Rocket Data and the competition

Realm, URL cache and serializing models to disk were also services LinkedIn looked at, but none had all of the following requirements:

  • Immutable, thread-safe models.
  • Consistency among models in both memory and in the cache, so that when a model is updated, all other instances of this model should also update.
  • Non-blocking access on all reads and writes.
  • A simple eviction strategy.
  • Ability to scale well with a large number of model types, schema changes and listeners.
  • Automatic migrations.

Rocket Data keeps Core Data’s mutable threads, but adds immutability. View controllers access data via an API, and the managed data models work in the background.

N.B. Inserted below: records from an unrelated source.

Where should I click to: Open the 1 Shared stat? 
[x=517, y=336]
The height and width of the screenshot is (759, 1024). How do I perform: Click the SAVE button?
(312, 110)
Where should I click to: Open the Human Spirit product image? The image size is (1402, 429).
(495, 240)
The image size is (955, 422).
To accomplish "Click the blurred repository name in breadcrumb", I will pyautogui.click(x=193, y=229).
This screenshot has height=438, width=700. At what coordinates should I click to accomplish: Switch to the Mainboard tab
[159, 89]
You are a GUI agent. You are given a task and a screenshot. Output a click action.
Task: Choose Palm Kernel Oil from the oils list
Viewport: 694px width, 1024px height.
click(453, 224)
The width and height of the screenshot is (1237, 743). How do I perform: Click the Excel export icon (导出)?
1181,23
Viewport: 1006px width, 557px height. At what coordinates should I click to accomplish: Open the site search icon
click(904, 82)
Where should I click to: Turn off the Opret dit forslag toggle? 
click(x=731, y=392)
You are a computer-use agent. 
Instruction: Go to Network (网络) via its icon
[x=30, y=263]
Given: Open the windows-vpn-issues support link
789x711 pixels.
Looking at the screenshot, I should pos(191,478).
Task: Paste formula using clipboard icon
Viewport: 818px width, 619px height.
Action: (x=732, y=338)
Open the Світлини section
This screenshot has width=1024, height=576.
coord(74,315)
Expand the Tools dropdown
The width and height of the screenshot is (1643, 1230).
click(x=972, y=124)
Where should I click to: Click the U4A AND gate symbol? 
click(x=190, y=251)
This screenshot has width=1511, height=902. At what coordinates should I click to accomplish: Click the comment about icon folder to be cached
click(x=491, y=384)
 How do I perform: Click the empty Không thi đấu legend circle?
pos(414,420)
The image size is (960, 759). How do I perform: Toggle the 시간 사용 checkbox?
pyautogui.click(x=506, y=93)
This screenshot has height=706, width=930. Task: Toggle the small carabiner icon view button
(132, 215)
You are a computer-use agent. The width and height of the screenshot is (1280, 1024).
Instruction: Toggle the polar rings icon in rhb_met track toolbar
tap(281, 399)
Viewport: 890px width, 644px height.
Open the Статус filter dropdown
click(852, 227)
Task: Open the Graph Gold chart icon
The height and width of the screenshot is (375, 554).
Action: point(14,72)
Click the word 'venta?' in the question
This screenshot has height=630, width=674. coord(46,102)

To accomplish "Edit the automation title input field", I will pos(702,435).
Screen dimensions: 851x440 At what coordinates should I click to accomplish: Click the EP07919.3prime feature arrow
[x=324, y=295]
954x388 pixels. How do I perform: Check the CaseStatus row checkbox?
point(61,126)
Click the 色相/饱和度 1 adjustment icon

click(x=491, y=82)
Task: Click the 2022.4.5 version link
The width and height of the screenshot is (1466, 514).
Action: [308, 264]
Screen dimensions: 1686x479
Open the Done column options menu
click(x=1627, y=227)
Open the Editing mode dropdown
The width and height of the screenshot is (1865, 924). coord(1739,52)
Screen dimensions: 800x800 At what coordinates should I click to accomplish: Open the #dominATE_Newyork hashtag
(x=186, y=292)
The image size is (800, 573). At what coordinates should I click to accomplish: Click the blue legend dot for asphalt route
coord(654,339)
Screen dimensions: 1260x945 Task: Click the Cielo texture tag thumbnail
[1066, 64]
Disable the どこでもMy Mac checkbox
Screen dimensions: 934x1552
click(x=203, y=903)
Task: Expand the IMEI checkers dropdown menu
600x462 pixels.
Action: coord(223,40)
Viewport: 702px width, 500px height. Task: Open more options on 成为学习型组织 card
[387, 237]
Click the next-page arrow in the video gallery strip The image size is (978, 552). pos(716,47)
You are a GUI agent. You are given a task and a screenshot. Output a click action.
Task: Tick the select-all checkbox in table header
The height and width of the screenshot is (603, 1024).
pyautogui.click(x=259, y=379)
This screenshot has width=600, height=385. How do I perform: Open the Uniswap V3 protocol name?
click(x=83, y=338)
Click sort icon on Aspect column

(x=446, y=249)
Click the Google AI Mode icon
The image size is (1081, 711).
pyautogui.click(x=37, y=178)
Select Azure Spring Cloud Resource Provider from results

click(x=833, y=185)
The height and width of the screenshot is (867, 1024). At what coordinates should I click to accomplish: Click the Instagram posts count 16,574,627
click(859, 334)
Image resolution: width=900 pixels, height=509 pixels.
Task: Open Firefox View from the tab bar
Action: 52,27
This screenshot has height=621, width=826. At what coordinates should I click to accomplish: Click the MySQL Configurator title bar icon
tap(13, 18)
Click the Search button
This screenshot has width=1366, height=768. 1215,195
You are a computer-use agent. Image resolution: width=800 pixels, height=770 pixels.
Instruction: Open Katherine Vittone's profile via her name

Developers can continue to use any data model they like, so long as it implements a Rocket Data protocol that lets it access the model identifier. Rocket Data also works with Swift classes, value types and Objective-C classes.

The API works with any key-value store, and data doesn’t need to be migrated on schema changes. If data can’t be parsed into a model, Rocket Data treats it as a ‘miss’ and reloads data from the network.

It may be a bit of custom tooling, but LinkedIn is sold on Rocket Data. You might be, too; it solves a caching hurdle many developers run into as apps scale, which is often the reason for crashes and slow performance.

Rocket Data is also being made available as an open source framework on GitHub, so developers can use it for free — or tweak it to suit their needs.